Pastor Stan remembers the experience as one of the most meaningful of his life. “My preaching probably wasn’t that great, but though I knew the people had come to see the videos, I gave them my all, describing Jesus and His love as clearly as I could.”
The days were exhaustingly busy. There were meetings every night, and during the day Pastor Stan and his wife, Gloria, visited homes in the villages. Wherever they went they were accompanied by armed guards who made sure the foreign visitors were protected from the roving bands of “rascals” who were terrorizing the area.
“Each night,” says Pastor Stan, “we played five minutes of the Jesus film. I wasn’t sure how the people would react to seeing Jesus live on the screens. In the film He is speaking English, and even though an interpreter would be translating every word into pidgin, I wasn’t sure if they would understand the message. I shouldn’t have worried. They just stood still, as if glued to their spot. It was like heaven had come to earth. Jesus was right there on the screen, and the people loved Him!”
***
About halfway through the meetings, Pastor Stan was in the hotel one morning preparing for the evening’s presentations. To make sure the videos had been rewound to the right place, he plugged the videocassette player into the electrical socket and turned it on.
“I forgot,” he says with a grimace, “that the local electric power was 220 volts, and our VCR was designed for 120 volts! Right away the room filled with a bright crackling sound and a huge cloud of blue and black smoke. I pulled the plug out of the socket as quickly as I could, and looked up to see my terrified wife standing in the bathroom door.

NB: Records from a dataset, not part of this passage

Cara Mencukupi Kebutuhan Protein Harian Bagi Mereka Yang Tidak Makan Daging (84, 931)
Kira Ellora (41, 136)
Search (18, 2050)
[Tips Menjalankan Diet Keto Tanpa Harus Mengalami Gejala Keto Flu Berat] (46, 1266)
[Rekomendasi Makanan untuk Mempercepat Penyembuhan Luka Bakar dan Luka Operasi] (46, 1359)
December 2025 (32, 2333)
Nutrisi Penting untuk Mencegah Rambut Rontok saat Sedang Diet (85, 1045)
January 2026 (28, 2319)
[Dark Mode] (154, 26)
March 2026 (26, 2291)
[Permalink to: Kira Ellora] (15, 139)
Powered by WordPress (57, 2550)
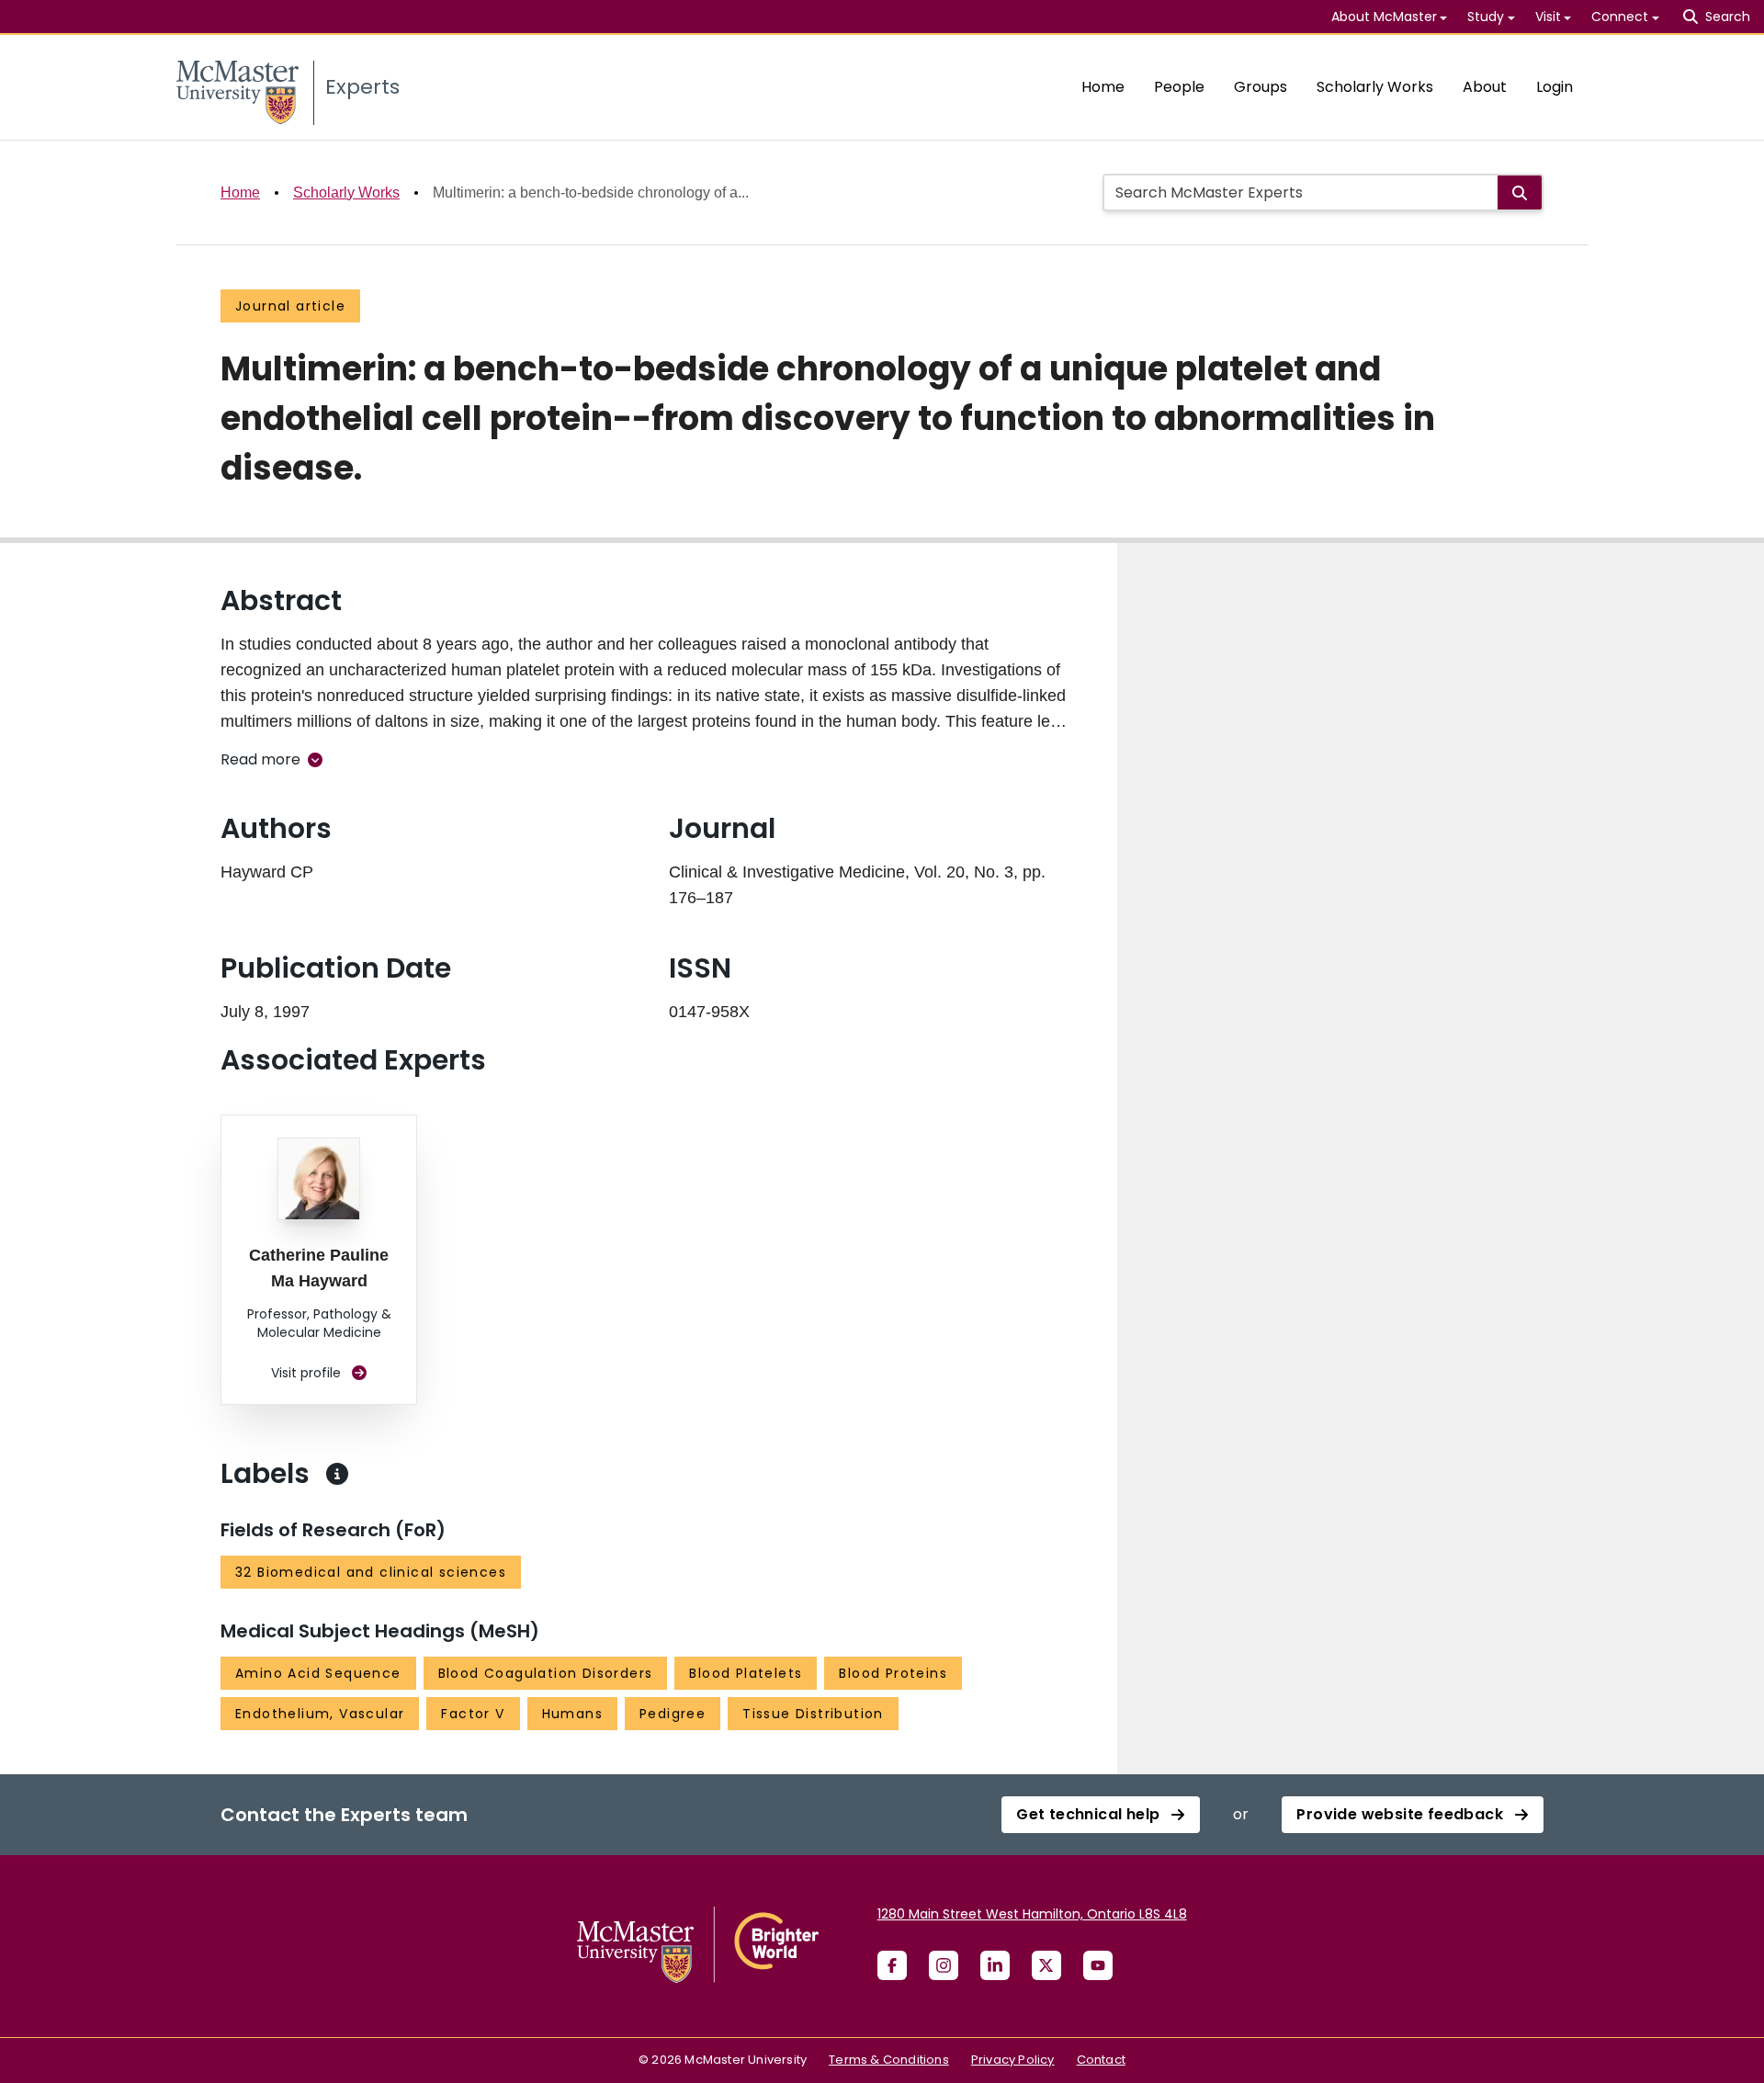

“What have you done?” she cried.
All Pastor Stan could think about was the thousands of people who would be at the meetings tonight waiting to see Jesus. “What have I done, Lord? I blew it up!”
“I put the transformer on the VCR, and we prayed. We prayed on our knees. We prayed with our hands on the VCR. We prayed, and then we prayed some more. The people were coming to see Jesus, and I had fried the videocassette player!”
A dentist had come with the mission team, so Pastor Stan had him tinker and pray over the VCR as well. Nothing worked. The machine was dead.
That evening Pastor Stan and Gloria brought the VCR and the transformer to the church for the meetings. Humiliated yet hopeful, he explained the disaster to the team, and they all prayed over the VCR. “Lord, this is Your VCR, Your Jesus film, Your gospel, Your animal videos, and these are all Your people. I am so sorry I did something so foolish today. Please make the impossible happen. Please make the burned-up VCR work tonight.” Do you believe God does electronic miracles?
“We decided to believe,” say Pastor Stan and Gloria. “So we went to the church, sang the opening song, plugged the VCR into the transformer box, and pushed the ON button.”
The totally fried 120-volt VCR turned ON, and, powered by an unknown current, worked through the entire meeting. It showed lions and tigers and polar bears. It showed the Bible verses for Pastor Stan’s sermons. And it showed Jesus, alive, walking along the shores of Lake Galilee, healing the sick, playing with the children, and giving His life for the people of Mendi in Papua New Guinea.
The VCR played through all of that evening’s program. It played all the next evening. And the next, and right on through to the last night of the meetings.
Then it quit.
“We carried it home with us,” says Pastor Stan as he wipes tears from his eyes, “and tried playing a video on it at home. When I pushed the ON button, the VCR whirred, made a clunking sound, and then stopped dead. It never worked again.”
There’s a church in Mendi today. A church where people sing about God’s love. A church where people pray to the God of miracles.